A new method for interacting with robots in conversational groups

Robots should be able to actively participate in both group and one-on-one interactions in busy social contexts such as malls, hospitals, and other public locations to effectively connect with humans. On the other hand, most existing robots have been discovered to communicate with individual users much better than groups of chatting humans.

Two University of North Carolina at Chapel Hill researchers, Hooman Hedayati and Daniel Szafir, have recently created a new data-driven technique that could improve how robots connect with groups of humans. This method, which was presented in a paper at the 2022 ACM/IEEE International Conference on Human-Robot Interaction (HRI ’22), allows robots to predict the positions of humans in conversational groups so that they do not mistakenly ignore a person when their sensors are partially or completely obstructed.

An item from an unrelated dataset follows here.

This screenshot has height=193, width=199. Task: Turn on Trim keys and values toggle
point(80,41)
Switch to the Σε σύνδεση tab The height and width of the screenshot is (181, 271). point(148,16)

Being in a conversational group is easy for people but difficult for robots, one of the study’s researchers, Hooman Hedayati, told TechXplore. Imagine you’re having a conversation with a bunch of pals, and one of them blinks. She stops talking and asks whether you’re still there. When a robot is in conversational groups, this potentially irritating condition can occur.

“Being in a conversational group is easy for humans but challenging for robots,”

Hooman Hedayati

Because their actions are primarily reliant on data collected by their sensors, many robots periodically misbehave while participating in a group chat (i.e., cameras, depth sensors, etc.). Sensors, on the other hand, are prone to inaccuracies and might be hindered by unexpected motions and obstructions in the robot’s environment.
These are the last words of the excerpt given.